Liquidity Event: Any transaction (historically IPO or sale) that enables (VC) investors in start-ups to recoup their investment and turn a profit.
Liquidity Event: Any transaction (historically IPO or sale) that enables (VC) investors in start-ups to recoup their investment and turn a profit.
The best events involving liquid that Pocket MBA ever enjoyed were an extended squirt-gun fight in Boston earlier this summer with a friend's twin sons and a recent outing with some colleagues aboard a river cruise boat around New York Harbor. Not only was the boat in water, but there was an open bar. That's like a double liquid event. But of course, neither of these were Liquidity Events. Arguably, however, this issue of Pocket represents a liquidity event. Say huh?
A liquidity event is simply any event (and the type of event doesn't matter) that enables investors in a speculative venture to get their money back. This 250th issue of the newsletter, which also marks the last issue of what will soon be Pocket MBA 3, the Book, is a liquidity pre-event of sorts for PLI. As the newsletter costs something to produce and nothing to subscribe to, and as PLI is kind enough to remunerate its author for writing it, the books are the vehicle by which PLI recoups its investment. And while this doesn't comport with the traditional deal-route to cashing out (alas, PMBA, Inc. is still but a pipedream), those ways may be shifting anyway, as there are murmurs in the VC community that the old ways of doing things (IPO or sale) are not working quite as they have in the past. Thus, it's time to look for new kinds of liquidity events, though book publishing is surely not one of them. Facebook, The Book doesn't seem like a good pay off for the social networking website's backers--still, a paperback or two couldn't hurt.

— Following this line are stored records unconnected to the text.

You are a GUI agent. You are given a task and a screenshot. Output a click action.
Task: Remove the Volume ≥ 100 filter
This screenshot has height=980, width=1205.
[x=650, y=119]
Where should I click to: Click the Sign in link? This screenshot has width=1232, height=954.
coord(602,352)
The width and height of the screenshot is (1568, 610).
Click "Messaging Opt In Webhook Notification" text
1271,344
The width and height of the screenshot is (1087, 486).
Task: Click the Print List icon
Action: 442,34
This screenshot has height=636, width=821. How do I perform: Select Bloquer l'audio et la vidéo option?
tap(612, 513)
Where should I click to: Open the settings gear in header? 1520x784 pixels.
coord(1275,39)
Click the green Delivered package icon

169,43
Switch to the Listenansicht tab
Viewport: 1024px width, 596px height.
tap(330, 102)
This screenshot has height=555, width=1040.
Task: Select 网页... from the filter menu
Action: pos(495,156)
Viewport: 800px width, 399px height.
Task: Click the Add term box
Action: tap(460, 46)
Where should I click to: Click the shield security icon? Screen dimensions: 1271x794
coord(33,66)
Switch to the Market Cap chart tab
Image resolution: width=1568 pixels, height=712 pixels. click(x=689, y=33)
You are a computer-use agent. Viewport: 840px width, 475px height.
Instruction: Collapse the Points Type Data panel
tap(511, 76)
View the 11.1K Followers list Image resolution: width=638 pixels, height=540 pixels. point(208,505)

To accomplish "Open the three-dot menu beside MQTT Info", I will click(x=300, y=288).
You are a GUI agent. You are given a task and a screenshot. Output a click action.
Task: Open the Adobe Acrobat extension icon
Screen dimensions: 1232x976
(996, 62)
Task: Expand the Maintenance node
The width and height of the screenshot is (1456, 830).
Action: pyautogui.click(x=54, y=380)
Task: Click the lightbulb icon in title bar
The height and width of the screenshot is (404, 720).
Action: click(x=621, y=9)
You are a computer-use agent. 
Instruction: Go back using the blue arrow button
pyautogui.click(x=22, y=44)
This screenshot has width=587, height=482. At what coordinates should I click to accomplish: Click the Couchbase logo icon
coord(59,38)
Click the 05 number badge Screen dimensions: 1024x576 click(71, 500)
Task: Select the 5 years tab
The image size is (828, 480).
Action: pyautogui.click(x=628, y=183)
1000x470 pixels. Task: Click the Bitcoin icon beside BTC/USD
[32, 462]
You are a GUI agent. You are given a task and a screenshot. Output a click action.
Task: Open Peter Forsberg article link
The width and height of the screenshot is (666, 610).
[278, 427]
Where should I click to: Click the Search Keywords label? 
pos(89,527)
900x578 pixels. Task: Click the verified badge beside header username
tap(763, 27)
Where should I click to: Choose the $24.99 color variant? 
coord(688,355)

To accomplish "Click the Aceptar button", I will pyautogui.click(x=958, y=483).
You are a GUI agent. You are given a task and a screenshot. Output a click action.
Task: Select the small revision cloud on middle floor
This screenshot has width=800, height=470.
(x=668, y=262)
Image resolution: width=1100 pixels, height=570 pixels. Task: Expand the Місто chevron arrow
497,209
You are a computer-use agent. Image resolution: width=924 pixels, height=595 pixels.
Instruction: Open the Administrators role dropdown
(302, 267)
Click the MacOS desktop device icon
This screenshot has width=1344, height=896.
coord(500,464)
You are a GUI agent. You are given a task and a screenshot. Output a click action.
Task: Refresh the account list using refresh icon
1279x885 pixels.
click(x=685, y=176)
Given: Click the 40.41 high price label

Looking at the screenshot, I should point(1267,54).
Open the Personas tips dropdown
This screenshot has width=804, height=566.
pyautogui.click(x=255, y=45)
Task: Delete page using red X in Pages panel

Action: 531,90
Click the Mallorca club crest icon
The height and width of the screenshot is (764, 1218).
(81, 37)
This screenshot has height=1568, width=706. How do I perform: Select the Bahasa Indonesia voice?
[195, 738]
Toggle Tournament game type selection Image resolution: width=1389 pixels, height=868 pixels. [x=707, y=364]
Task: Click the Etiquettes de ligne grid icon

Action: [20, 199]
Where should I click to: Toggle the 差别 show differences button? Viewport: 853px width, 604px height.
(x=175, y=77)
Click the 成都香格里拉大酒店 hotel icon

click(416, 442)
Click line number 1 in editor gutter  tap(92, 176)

Anyway, liquidity events are time-honored ways for investors to cash out of start-ups. That's why liquidity events are also called "exit strategies." The VC guys or gals who lined up (there may or may not have been a line) to invest in Google way back when did so with an eye toward getting out of the business eventually. And they got out handsomely when Google went public. Another way of exiting is selling the company to another public company. A fledgling company might also recapitalize itself, which is just a fancy way of saying it restructured its debt/equity mix. So a company could take an investment from a private equity group, which would pay off the investors and then the private equity group might then also have its own exit strategy of IPO.
The liquidity event concept is very simple. So why make an entire issue about it? Well, the liquidity event may be undergoing a sea-change. The IPO market hasn't been ablaze for start-ups in a long time. Some deals go through, but the halcyon days of the mid-to-late 1990s may never return. Thus some commentators have called for new approaches to liquidity events that look beyond the IPO or sale-to-public-company route. And the answer may be the advent of the private trading system. GS Tradable Unregistered Equity OTC Market (GSTrUE, begun in 2007 by Goldman Sachs) and Opus-5 (started earlier this year and run by a consortium that includes Morgan Stanley, Lehman Brothers, Citigroup, Merrill Lynch and the Bank of New York Mellon), represent two investment-bank backed efforts to find new ways to liquidity. These are private trading systems that would allow VC investors to sell shares to interested investors outside the registration requirements of the securities laws (by dint of SEC Rule 144A, which permits such activity provided various limitations are met). The GSTrUE system is explained in The D&O Diary blog:
The idea behind the market is to allow private firms to raise money and create a way for their executives to cash out, without the burden, expense, delay—or scrutiny—of registering shares or taking on reporting responsibilities. The Goldman Sachs exchange is private and unavailable to individual investors.
With these new systems, the VC investors don't have to worry about slow IPO markets or companies fearful of spending money to buy still-speculative start-ups. With GSTRuE, they have their own trading system unburdened by the vicissitudes of the regulatory system. Pocket MBA predicted a while back that once the run-of-the-mill investor learned about getting in on IPOs, then learned about hedge funds and then private equity, the sophisticated institutional investor would run for cover somewhere else. There's just no serious money to be made when the public is in on something. This new liquidity event strategy is an indication that the next process is under way. Whether this is good or bad, Pocket MBA leaves to those more knowledgeable. Still, it seems easier to just publish a book and sell a few copies.